Wer sich das neue Album der Jungs aus Orlando, Florida erstmalig anhört, dem wird auffallen, dass Trivium hier deutlich komplexer komponiert haben und hin und wieder nicht mehr so schnell auf den Punkt kommen – selbst wenn man laut Aussage von Matt „immer noch ganz klar die Elemente der anderen Alben heraushören kann“. Und doch ist die eine oder andere Nummer ziemlich weit von einem typischen Strophe-Bridge-Refrain Song entfernt. „Es gab keine konkrete Entscheidung oder einen Vorsatz solche Songs zu schreiben“, klärt Matthew auf. „Uns war es auch egal ob wir nun härter oder softer werden, solange wir alle voll und ganz hinter dem stehen können, was wir tun. Dieser neue Sound hat sich für uns also einfach so ergeben“. Das Resultat ertönt dabei sehr überraschend und vielseitiger als die bisherigen Veröffentlichungen der Band; wohlgemerkt ohne dabei den Fehler manch anderer Band zu begehen und nach Flickwerk oder gar einem Sampler zu klingen. Der 22-jährige macht dafür ganz klar die bereits gesammelten Erfahrungswerte in kompositorischer und konzerttechnischer Hinsicht verantwortlich und weiß genau, dass er und seine Kollegen „mittlerweile wissen wie man gemeinsam zu einem vernünftigen Ergebnis kommt“. Hingegen hat Neu-Produzent Nick Raskulinecz keinen Einfluss auf den neuen Sound der Burschen aus dem Sunshine State, wenngleich unser sympathischer Gesprächspartner dem Mann am Pult dafür andere Verdienste attestieren darf: „Er hat es geschafft die Wucht und die Durchschlagskraft der Songs richtig zu kanalisieren. Ihm ist es zu verdanken, dass wir mehr den je aus unser herauskitzeln konnten und bei manchen Songs hat er uns ungemein geholfen, wenn wir uns bei irgendwelchen Strukturen mal total festgefahren hatten.

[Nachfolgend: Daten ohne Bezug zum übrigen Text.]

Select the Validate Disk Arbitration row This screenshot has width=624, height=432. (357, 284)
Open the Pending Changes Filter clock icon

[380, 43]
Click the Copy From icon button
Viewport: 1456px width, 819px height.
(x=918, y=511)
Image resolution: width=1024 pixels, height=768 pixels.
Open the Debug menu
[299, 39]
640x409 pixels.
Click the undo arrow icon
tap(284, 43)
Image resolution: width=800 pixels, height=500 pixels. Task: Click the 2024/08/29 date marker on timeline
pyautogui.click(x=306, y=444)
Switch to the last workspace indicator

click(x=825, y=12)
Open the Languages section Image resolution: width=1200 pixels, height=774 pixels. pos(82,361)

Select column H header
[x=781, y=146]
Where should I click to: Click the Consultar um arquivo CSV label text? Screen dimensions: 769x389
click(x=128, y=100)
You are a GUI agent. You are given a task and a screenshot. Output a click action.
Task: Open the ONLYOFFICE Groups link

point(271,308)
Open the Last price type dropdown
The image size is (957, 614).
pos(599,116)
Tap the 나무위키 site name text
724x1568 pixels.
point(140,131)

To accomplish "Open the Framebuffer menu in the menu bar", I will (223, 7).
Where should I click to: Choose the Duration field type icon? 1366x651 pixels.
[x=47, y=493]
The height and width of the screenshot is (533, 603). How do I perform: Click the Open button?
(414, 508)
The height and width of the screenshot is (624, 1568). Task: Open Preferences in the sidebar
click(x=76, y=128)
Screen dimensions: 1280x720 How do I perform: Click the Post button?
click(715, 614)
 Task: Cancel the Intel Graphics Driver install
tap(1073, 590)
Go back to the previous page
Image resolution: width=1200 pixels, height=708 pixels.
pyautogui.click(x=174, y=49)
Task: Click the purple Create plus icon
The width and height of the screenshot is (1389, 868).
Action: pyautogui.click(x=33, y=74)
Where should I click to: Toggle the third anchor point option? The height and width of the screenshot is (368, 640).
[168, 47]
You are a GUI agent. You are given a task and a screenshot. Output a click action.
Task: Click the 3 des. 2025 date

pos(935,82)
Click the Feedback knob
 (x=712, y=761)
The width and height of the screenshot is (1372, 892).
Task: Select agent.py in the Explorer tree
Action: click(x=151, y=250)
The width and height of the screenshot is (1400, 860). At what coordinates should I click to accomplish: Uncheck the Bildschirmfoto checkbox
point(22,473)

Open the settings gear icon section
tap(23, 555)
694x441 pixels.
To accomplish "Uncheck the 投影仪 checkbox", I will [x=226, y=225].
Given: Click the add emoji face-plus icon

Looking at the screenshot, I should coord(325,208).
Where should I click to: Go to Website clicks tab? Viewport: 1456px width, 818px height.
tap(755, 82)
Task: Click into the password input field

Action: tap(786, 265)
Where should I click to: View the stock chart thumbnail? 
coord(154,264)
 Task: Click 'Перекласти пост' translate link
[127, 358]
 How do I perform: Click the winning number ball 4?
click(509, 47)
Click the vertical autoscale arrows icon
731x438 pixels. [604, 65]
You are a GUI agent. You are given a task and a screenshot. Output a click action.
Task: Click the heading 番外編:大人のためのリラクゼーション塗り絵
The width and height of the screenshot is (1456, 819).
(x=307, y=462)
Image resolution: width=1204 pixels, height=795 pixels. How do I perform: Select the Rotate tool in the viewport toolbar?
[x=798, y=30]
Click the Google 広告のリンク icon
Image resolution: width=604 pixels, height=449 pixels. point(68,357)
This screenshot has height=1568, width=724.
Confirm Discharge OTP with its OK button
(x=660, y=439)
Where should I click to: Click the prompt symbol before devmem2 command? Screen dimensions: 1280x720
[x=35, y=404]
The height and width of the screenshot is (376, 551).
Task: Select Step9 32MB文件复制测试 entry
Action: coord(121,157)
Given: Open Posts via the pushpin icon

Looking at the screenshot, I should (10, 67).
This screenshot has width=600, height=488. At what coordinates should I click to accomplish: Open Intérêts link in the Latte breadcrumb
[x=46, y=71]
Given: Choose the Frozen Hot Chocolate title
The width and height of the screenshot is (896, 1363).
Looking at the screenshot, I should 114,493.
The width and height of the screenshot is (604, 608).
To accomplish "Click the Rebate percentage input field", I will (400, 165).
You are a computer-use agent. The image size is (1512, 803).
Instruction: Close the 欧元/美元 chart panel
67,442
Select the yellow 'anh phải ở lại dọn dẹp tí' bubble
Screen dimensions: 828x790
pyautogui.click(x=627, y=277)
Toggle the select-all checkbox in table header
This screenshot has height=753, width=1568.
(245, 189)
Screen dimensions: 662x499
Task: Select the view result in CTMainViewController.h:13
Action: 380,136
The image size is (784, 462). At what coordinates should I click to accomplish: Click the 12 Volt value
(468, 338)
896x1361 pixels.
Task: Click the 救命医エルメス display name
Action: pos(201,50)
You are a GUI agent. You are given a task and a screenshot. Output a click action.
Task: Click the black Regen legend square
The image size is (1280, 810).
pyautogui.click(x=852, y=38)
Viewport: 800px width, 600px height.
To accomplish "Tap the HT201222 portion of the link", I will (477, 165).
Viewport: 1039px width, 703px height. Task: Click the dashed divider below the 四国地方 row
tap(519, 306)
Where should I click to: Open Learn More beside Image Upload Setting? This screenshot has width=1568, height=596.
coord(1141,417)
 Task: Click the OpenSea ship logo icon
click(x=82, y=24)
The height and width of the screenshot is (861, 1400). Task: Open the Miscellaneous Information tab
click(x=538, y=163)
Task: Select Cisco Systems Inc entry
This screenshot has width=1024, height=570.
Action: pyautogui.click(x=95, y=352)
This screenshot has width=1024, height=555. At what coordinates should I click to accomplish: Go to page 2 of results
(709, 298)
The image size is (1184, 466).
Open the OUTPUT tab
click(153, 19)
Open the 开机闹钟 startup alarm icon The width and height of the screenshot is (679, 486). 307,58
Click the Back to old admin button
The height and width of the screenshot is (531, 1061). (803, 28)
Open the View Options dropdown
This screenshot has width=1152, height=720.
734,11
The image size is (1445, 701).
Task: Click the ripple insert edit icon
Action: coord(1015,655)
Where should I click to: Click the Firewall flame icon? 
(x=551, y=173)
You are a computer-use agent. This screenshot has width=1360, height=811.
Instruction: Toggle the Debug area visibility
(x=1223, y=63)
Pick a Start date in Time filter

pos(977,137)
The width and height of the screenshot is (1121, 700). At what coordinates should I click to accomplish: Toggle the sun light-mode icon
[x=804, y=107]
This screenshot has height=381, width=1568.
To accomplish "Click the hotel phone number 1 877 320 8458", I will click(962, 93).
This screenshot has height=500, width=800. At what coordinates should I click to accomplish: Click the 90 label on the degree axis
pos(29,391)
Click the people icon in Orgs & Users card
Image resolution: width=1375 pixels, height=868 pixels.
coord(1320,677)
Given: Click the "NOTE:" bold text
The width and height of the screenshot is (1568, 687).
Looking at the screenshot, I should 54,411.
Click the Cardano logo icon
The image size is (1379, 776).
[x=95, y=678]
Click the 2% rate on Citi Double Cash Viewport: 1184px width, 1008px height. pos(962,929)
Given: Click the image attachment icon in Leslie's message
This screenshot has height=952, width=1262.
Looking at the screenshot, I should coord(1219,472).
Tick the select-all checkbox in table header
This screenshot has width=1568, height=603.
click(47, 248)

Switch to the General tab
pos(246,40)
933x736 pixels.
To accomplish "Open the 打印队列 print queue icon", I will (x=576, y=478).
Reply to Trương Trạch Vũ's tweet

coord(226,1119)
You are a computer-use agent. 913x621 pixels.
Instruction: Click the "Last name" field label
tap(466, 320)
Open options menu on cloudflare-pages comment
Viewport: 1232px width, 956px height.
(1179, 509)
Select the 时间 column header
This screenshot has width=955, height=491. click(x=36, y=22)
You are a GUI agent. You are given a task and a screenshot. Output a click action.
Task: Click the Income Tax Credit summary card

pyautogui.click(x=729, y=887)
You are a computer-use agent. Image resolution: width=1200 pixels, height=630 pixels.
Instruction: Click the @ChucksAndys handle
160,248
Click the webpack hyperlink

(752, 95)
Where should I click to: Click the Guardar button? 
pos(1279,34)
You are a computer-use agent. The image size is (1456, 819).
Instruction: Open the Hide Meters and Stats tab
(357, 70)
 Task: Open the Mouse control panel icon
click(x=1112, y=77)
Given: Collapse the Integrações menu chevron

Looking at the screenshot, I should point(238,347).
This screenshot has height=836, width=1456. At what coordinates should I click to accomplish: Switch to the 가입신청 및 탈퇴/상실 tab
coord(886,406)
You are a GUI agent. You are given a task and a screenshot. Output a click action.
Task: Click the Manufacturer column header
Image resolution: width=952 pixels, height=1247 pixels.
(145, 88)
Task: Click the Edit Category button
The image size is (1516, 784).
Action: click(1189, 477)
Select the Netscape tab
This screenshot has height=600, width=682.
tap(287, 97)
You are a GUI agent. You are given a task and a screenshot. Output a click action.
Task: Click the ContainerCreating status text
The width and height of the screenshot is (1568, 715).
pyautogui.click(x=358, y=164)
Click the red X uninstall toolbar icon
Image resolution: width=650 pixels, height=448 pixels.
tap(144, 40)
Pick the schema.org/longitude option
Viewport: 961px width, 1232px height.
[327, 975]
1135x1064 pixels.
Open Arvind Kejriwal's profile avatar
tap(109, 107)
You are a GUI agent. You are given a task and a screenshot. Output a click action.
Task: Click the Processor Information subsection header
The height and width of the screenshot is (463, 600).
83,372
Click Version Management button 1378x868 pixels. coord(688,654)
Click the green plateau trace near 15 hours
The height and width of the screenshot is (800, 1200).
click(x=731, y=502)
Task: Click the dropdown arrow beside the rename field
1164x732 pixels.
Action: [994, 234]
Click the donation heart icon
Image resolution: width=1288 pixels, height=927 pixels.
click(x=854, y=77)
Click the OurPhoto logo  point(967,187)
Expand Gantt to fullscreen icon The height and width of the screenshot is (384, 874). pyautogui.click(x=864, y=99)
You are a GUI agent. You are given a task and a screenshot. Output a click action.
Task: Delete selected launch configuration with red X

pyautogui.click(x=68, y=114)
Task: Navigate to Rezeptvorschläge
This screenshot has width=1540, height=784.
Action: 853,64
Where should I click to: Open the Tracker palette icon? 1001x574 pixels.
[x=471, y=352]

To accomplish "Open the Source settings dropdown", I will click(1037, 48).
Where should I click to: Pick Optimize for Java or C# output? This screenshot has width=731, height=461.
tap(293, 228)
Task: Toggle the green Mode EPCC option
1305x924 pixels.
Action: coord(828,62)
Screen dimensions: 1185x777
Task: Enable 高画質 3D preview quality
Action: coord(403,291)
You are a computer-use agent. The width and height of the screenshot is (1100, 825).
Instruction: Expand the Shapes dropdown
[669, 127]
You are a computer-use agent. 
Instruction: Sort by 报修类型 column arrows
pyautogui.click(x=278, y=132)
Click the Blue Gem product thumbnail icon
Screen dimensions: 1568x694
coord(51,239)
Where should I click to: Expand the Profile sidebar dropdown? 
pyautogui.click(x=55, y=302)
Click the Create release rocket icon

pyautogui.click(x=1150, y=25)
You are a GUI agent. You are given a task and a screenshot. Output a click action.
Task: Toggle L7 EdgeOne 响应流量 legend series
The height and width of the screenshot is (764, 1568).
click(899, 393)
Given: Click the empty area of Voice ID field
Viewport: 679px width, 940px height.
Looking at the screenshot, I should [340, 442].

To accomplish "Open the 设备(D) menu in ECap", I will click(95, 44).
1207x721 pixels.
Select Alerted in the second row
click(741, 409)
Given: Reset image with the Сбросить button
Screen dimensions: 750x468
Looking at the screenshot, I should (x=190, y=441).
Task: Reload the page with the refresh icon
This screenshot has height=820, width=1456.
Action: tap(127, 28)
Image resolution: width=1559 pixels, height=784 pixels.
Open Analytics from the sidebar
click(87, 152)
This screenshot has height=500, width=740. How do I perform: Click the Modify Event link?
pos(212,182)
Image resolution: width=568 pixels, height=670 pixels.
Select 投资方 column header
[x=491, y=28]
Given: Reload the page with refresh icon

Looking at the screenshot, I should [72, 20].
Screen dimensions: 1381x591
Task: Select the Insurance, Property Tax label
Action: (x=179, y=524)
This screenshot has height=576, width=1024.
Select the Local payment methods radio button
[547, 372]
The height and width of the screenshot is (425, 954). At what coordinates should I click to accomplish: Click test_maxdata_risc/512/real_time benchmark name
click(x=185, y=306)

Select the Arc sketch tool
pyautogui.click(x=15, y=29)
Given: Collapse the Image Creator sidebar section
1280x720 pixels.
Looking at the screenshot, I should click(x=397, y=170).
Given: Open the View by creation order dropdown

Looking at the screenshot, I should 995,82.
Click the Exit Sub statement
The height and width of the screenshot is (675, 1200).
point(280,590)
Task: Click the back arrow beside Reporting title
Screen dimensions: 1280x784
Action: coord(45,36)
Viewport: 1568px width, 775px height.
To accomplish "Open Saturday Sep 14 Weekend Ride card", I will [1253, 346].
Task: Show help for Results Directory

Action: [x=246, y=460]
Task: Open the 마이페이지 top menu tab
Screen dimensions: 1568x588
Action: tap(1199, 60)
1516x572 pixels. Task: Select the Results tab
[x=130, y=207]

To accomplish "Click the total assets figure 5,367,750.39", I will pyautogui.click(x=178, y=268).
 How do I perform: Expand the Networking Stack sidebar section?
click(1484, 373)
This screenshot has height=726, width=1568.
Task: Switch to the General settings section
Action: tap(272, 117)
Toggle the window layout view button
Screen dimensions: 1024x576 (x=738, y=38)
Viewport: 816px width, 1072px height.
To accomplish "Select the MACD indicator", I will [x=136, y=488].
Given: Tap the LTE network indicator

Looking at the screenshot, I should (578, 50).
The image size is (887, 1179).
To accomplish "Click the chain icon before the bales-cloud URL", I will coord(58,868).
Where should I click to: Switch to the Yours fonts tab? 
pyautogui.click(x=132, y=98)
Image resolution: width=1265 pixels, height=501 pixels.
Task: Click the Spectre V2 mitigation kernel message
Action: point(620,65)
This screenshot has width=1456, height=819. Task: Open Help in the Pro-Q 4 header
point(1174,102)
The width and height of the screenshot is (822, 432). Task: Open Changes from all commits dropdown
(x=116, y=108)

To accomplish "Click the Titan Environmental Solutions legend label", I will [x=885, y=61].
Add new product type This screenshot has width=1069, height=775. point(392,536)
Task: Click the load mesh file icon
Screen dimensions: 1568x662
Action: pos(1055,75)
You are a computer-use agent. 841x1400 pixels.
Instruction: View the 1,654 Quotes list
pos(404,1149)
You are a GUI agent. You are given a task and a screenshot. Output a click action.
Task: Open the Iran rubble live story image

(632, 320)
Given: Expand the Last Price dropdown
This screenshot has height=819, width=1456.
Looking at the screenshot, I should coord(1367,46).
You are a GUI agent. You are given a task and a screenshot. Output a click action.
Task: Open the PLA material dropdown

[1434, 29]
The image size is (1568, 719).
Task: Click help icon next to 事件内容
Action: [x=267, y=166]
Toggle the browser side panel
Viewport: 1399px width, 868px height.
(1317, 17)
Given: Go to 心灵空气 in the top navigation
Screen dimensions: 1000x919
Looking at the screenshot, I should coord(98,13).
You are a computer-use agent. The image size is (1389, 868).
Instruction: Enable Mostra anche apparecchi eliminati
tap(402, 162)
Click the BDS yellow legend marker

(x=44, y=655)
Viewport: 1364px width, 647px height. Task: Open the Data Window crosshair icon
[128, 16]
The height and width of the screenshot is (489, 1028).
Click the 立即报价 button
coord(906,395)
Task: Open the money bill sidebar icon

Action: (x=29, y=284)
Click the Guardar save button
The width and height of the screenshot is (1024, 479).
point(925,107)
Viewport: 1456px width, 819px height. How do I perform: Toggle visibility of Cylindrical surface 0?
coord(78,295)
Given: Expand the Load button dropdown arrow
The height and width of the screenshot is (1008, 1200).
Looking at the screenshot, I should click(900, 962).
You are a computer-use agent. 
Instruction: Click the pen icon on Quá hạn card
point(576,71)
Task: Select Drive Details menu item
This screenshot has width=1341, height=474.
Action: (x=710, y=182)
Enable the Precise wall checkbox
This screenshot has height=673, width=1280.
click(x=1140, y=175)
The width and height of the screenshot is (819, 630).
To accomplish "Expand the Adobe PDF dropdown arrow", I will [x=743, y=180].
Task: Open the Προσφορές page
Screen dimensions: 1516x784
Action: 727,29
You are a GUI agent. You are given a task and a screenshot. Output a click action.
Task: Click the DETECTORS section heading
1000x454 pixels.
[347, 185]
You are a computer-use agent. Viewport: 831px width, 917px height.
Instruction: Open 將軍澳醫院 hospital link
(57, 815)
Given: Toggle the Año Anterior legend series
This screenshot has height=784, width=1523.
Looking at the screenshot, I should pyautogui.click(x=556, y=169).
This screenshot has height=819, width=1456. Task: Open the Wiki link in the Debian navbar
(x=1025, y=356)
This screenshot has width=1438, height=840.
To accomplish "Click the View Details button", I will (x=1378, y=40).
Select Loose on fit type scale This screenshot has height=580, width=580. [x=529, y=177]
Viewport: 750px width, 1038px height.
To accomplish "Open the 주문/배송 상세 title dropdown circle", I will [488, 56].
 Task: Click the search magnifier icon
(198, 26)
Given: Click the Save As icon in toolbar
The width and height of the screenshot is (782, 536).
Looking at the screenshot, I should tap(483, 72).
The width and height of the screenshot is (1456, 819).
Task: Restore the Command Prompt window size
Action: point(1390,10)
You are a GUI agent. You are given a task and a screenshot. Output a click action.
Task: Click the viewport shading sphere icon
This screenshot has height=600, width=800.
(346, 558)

Es war gut, dass er uns manche Parts immer und immer wieder hat machen lassen; teilweise haben wir Gitarernparts 15- oder 20-mal eingespielt, damit er auch wirklich den richtigen Take hatte“. Lachend fügt Matt an: „Manche Gesangsspuren hat er mich bis zu 30-mal singen lassen. Hallo?! 30-mal! Ich dachte der Typ ist völlig verrückt, haha! Aber das Ergebnis hat ihm dann am Ende recht gegeben“.

 

 

14 Notes for Intensity and Clarity

 

Zuletzt hatten Trivium den Eindruck erweckt, als wäre man rückblickend mit „The Crusade“ nicht mehr ganz so zufrieden, selbst wenn das Album einige bärenstarke Nummern zu bieten hat. Einige Hörer monierten damals, die Platte würde gezwungen nach anderen großen Bands wie Slayer oder Metallica klingen, was Trivium ganz gelassen sehen. „Es war nie unser Ziel wie irgendeine andere Band zu klingen. Diese Vergleiche kamen hin und wieder einfach auf uns zu, aber wir haben das in den meisten Fällen einfach mal als Kompliment verstanden, weil man uns ja mit wirklich großen Bands verglichen hat. Selbst bei denen, die es böse gemeint haben, war es für uns genau genommen eigentlich ein Kompliment. Denn besser man stellt uns mit einer guten Band gleich, als dass man sagt wir klingen wie eine Scheißband“, lacht Matt. Analytisch fährt der smarte Sänger damit fort, dass in der Musik genau genommen schon alles gesagt wurde und dass man als Band im Prinzip nur noch das Mischungsverhältnis ändern kann, was man grundsätzlich erst einmal bestätigen muss. „Es gibt eben nur 14 Noten, damit muss jeder auskommen; also klingst du zwangsläufig nach irgendjemand anderem“. Sein zuvor veröffentlichtes drittes Album nimmt der Frontmann dann aber doch noch entschieden in Schutz und unterstreicht, dass die Band nach wie vor stolz auf den Dreher ist und es absolut repräsentiert, was die Band zum damaligen Zeitpunkt zu leisten im Stande war. Matt: „’Ascandancy’ hatte als solches eine sehr brutale Grundstimmung und das Album hat dich fast schon angesprungen und war über die volle Distanz sehr intensiv. ‚The Cursade’ sollte dynamischer sein, wir wollten dass man jede einzelne Nuance heraushören kann, dass jedes Instrument klar zu erkennen ist. Und diesmal wollten wir all das auf einmal – wir wollten Intensität, Klarheit und Brutalität. Mir scheint das haben wir auch geschafft“.